Source material >>
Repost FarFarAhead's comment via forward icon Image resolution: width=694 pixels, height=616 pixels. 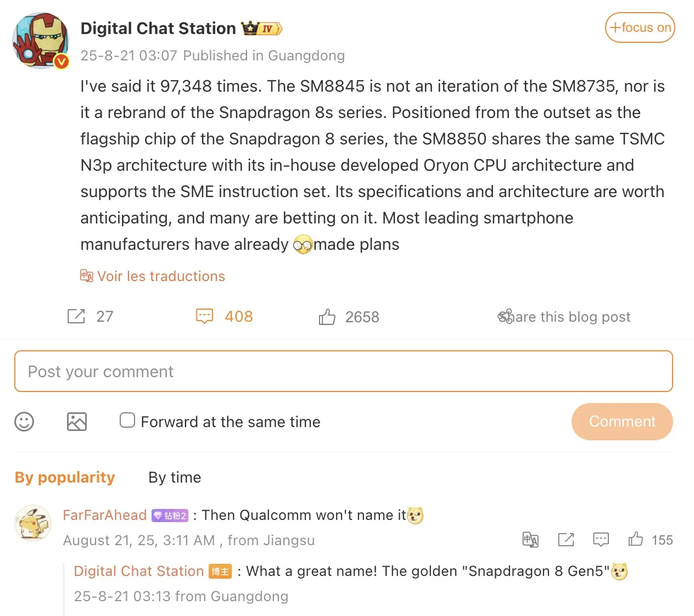(566, 540)
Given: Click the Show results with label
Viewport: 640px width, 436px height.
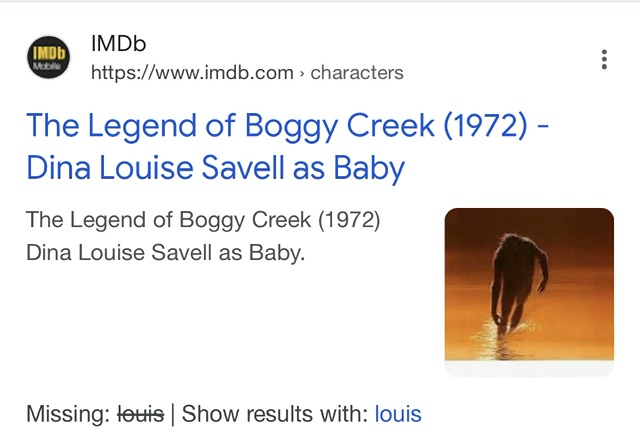Looking at the screenshot, I should coord(274,413).
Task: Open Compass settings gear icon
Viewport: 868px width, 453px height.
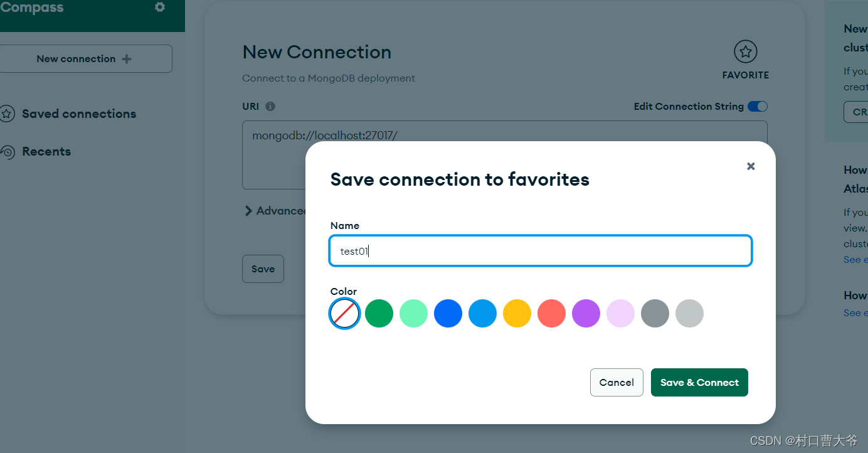Action: click(160, 8)
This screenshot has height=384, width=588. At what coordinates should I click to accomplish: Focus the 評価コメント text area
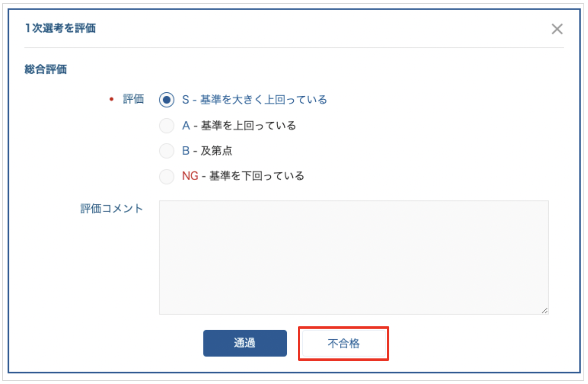(x=353, y=257)
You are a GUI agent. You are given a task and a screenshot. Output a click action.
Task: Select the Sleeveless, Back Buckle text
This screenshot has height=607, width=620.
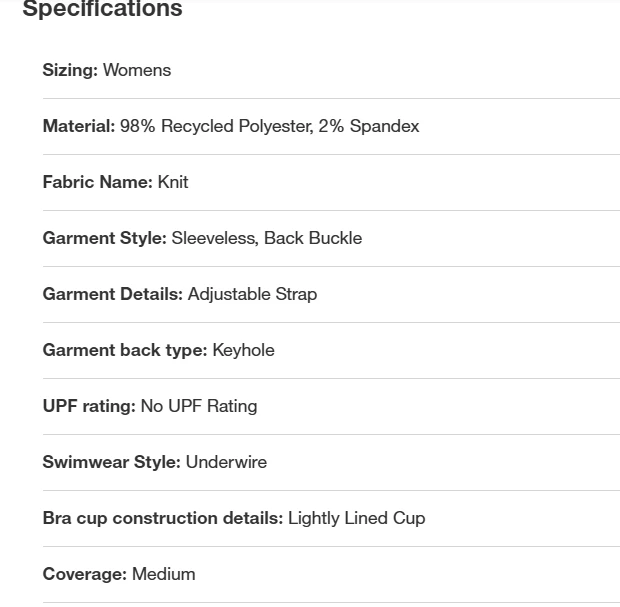coord(267,238)

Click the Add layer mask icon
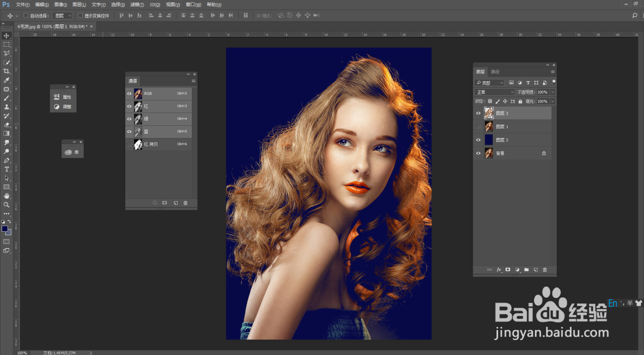click(507, 269)
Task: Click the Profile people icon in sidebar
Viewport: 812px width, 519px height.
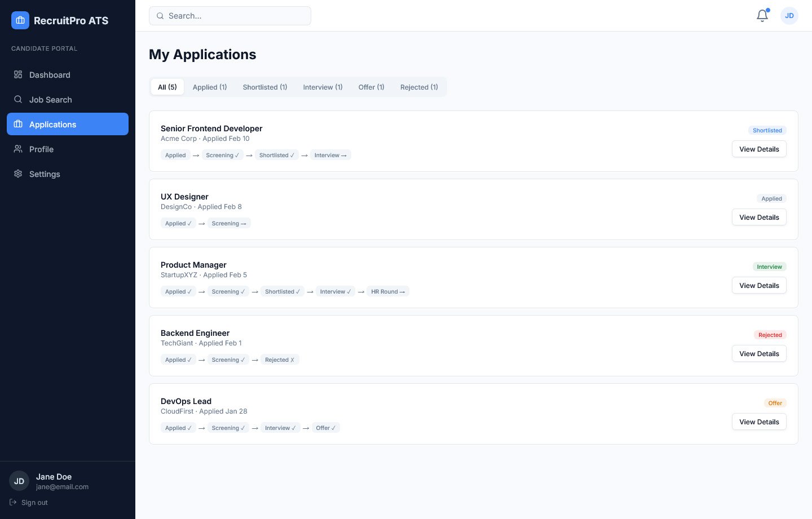Action: pos(18,149)
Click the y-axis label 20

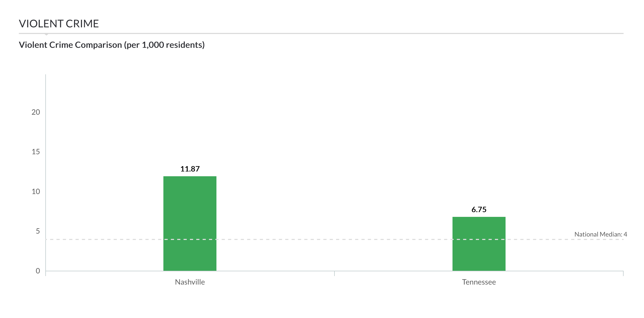tap(36, 112)
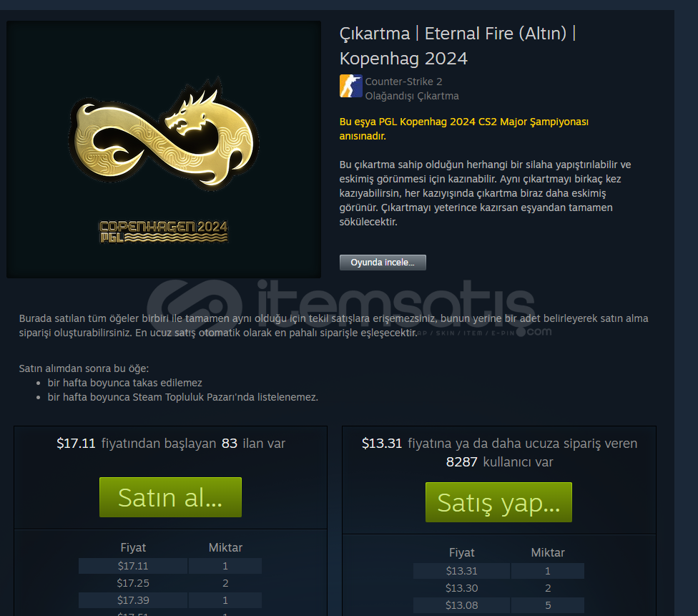The height and width of the screenshot is (616, 698).
Task: Click the 'Miktar' header in sell listings table
Action: click(225, 547)
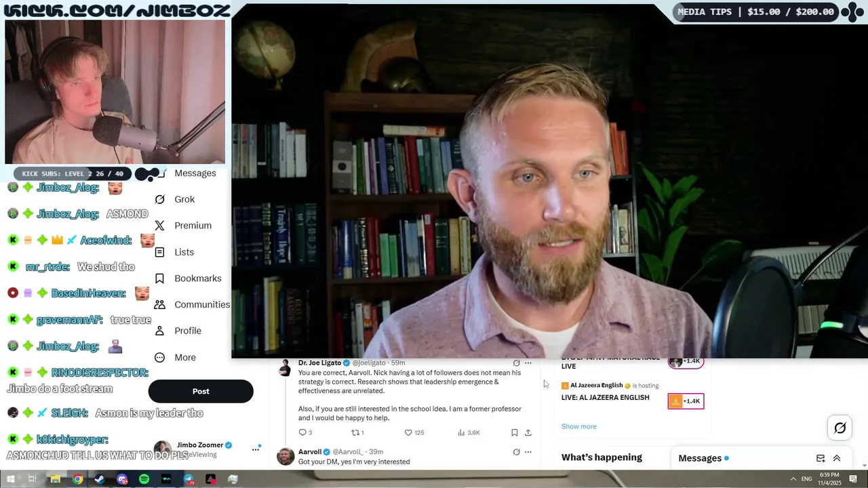Screen dimensions: 868x488
Task: Share Dr. Joe Ligato's post
Action: pyautogui.click(x=528, y=432)
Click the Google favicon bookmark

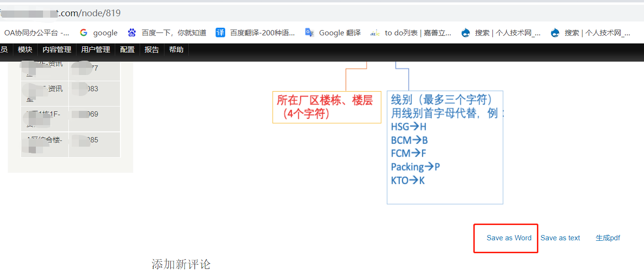coord(84,33)
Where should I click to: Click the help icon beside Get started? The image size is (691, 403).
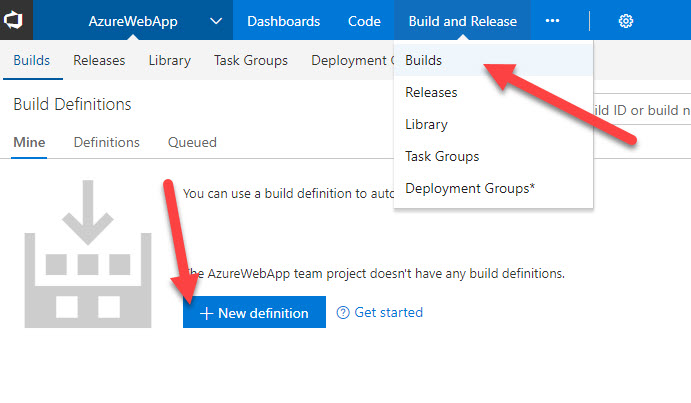tap(343, 313)
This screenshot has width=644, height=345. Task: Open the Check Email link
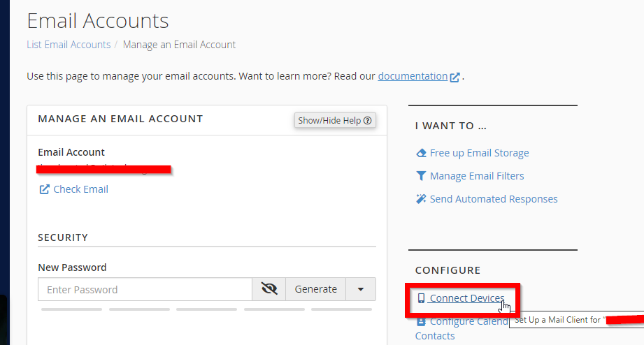81,189
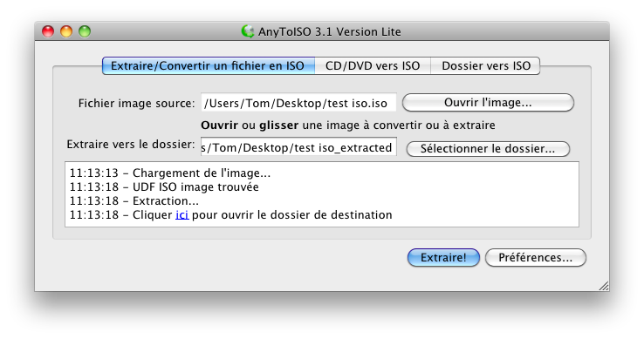The width and height of the screenshot is (644, 339).
Task: Click the Sélectionner le dossier... button
Action: 488,148
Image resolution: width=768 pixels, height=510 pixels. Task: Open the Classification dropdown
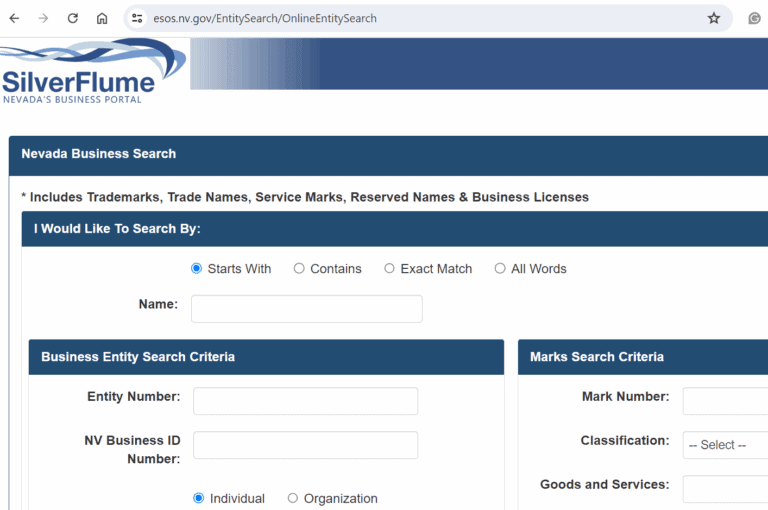pos(726,445)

Task goal >>
Could you repeat, exactly and with nothing else, the lines from the one containing "You are a GUI" through the last line of the records above, leaving out the pictures?

Output for this task >>
You are a GUI agent. You are given a task and a screenshot. Output a click action.
Task: Select the Sleeveless, Back Buckle text
This screenshot has height=607, width=620.
coord(267,238)

Click the Add layer mask icon
click(507, 269)
Task: Click the Profile people icon in sidebar
Viewport: 812px width, 519px height.
Action: pos(18,149)
Click the y-axis label 20

tap(36, 112)
The height and width of the screenshot is (616, 698).
Task: Click the 'Miktar' header in sell listings table
Action: click(225, 547)
Screen dimensions: 868x488
Task: Share Dr. Joe Ligato's post
Action: pyautogui.click(x=528, y=432)
Click the Google favicon bookmark

coord(84,33)
Where should I click to: Click the help icon beside Get started? The image size is (691, 403).
tap(343, 313)
This screenshot has width=644, height=345. Task: Open the Check Email link
81,189
The width and height of the screenshot is (644, 339).
Task: Click the Sélectionner le dossier... button
Action: 488,148
Image resolution: width=768 pixels, height=510 pixels. Task: Open the Classification dropdown
pos(726,445)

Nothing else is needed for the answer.